* **WHAT THE EXERCISE ASKS**
In the records below, count every line that contains the word "computer" and report only the total.
• • •
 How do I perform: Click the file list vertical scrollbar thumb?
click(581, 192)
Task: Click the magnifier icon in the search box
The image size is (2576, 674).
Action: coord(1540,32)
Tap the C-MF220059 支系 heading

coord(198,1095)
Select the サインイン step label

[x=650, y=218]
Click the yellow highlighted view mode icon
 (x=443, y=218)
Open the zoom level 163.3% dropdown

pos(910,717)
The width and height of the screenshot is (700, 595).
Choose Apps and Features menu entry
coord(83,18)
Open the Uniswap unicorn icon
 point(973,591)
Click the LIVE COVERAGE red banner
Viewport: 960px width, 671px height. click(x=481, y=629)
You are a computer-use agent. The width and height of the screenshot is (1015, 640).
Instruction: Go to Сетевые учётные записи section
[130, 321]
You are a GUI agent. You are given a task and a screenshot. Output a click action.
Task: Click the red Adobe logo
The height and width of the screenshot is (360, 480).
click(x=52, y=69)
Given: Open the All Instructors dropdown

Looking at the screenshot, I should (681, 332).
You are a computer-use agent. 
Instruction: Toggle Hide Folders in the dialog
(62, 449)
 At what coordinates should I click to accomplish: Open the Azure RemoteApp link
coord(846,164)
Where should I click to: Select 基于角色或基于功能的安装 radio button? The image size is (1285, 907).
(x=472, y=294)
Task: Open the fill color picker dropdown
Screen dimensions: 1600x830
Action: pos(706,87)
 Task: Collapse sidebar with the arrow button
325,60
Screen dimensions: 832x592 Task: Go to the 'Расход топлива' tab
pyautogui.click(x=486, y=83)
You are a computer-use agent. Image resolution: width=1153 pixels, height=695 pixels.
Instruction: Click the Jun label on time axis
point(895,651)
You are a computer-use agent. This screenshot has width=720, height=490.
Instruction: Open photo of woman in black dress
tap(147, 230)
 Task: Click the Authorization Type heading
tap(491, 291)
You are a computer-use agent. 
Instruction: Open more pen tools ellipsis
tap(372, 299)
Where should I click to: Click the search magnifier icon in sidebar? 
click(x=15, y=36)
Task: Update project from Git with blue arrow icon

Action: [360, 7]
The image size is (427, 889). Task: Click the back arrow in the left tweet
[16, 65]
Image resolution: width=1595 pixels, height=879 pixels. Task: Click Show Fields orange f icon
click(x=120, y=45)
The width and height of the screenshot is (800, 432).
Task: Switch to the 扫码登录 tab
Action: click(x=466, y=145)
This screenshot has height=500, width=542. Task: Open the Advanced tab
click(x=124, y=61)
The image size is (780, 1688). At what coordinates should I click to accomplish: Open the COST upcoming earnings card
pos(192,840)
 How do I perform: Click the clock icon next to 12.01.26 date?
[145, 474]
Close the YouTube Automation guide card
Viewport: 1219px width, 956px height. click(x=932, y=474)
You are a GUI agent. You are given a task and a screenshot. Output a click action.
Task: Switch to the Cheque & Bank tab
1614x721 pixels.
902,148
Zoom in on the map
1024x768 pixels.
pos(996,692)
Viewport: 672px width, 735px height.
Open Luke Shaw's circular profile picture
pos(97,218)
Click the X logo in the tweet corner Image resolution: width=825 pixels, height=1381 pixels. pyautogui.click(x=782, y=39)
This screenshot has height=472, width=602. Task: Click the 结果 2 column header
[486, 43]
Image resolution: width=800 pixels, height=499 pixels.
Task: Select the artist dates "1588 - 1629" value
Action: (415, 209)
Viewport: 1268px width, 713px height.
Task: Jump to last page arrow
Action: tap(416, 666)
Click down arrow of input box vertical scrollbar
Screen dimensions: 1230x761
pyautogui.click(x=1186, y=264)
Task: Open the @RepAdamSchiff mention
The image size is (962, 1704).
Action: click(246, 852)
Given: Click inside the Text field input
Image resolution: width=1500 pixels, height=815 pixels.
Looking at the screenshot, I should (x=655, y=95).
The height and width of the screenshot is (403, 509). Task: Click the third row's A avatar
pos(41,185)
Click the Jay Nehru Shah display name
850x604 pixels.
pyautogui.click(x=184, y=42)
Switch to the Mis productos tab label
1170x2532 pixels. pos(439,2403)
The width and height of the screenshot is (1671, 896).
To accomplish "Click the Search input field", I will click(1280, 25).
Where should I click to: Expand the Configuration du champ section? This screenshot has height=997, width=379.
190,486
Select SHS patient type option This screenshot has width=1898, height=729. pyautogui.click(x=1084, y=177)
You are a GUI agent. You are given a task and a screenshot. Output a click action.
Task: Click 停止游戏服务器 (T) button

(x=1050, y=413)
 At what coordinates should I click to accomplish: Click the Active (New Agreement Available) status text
• • •
* **YOUR SOLUTION**
5